End of Life Palliative Care
Every medical study ever conducted has concluded that 100 percent of all People will eventually die.
Prior to the development of antibiotics and other medical advances, people often died quickly, usually of infectious diseases or accidents. Today, the vast majority of people have a more protracted experience with death. Families and terminally ill patients, whether young or old, have a broad range of physical, psychological, social, spiritual, and practical needs.
In medicine, end-of-life care refers to medical care not only of patients in the final hours or days of their lives, but more broadly, medical care of all those with a terminal illness or terminal condition that has become advanced, progressive and incurable.

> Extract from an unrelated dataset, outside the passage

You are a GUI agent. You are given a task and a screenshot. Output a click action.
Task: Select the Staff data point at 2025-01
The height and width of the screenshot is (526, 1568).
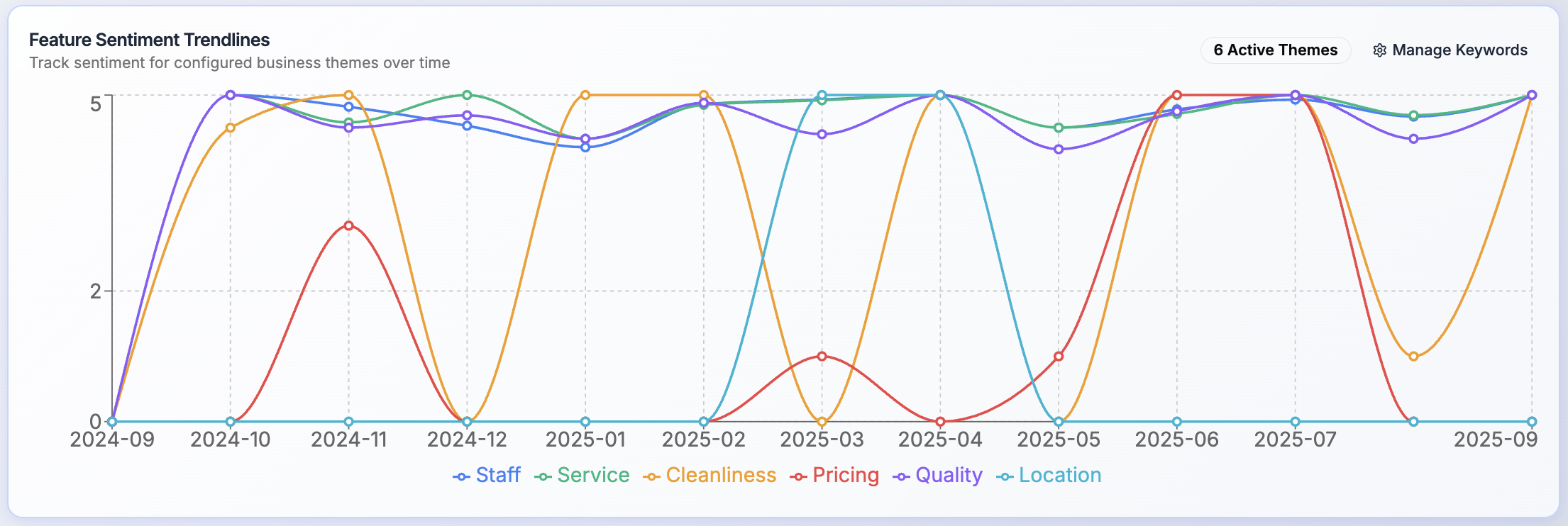pos(585,147)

The focus on a patient's quality of life has increased greatly during the past twenty years. In the United States today, 55% of hospitals with more than 100 beds offer a palliative-care program, and nearly one-fifth of community hospitals have palliative-care programs. A relatively recent development is the concept of a dedicated health care team that is entirely geared toward palliative treatment: a palliative-care team.
Palliative Care:
The term "palliative care" is increasingly used with regard to diseases other than cancer such as chronic, progressive pulmonary disorders, renal disease, chronic heart failure, HIV/AIDS, and progressive neurological conditions.
In the United States, hospice services and palliative care programs share similar goals of providing symptom relief and pain management. Non-hospice palliative care is appropriate for anyone with a serious, complex illness, whether they are expected to recover fully, to live with chronic illness for an extended time, or to experience disease progression. In contrast, although hospice care is also palliative, the term hospice applies to care administered in patients with a prognosis of 6 months or less to live.

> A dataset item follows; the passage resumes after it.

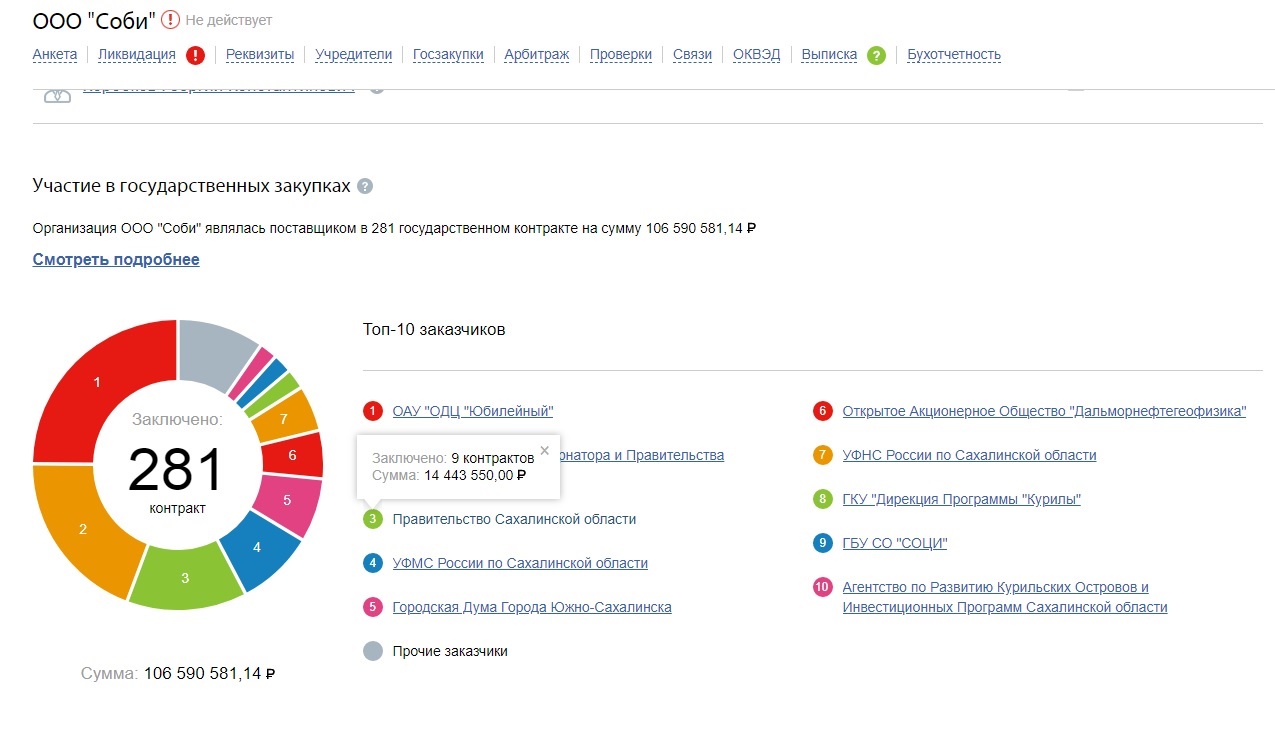
Task: Click green question icon beside Выписка
Action: 876,55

Palliative care is a specialized area of healthcare that focuses on relieving and preventing the suffering of patients. Unlike hospice care, palliative medicine is appropriate for patients in all disease stages, including those undergoing treatment for curable illnesses and those living with chronic diseases, as well as patients who are nearing the end of life. Palliative medicine utilizes a multidisciplinary approach to patient care, relying on input from physicians, nurses, chaplains, social workers, psychologists, and other allied health professionals in formulating a plan of care to relieve suffering in all areas of a patient's life.
While palliative care may seem to offer a broad range of services, the goals of palliative treatment are concrete: relief from suffering, treatment of pain and other distressing symptoms, psychological and spiritual care, a support system to help the individual live as actively as possible, and a support system to sustain and rehabilitate the individual's family
End of Life Care:
End-of-life care requires a range of decisions, including questions of palliative care, patients' right to self-determination (of treatment, life), medical experimentation, the ethics and efficacy of extraordinary or hazardous medical interventions, and the ethics and efficacy even of continued routine medical interventions. In addition, end-of-life often touches upon rationing and the allocation of resources in hospitals and national medical systems. Such decisions are informed both by technical, medical considerations, economic factors as well as bioethics. In addition, end-of-life treatments are subject to considerations of patient autonomy.
Estimates show that about 27% of Medicare's annual $327 billion budget ($88 billion) goes to care for patients in their final year of life. Last year, U.S. Medicare paid $55 billion just for doctor and hospital bills during the last two months of patients' lives. That's more than the budget for the Department of Homeland Security, or the Department of Education. And it has been estimated that 20 to 30 percent of these medical expenses may have had no meaningful impact. Many Americans spend their last days in an intensive care unit, subjected to uncomfortable machines or surgeries to prolong their lives at enormous cost.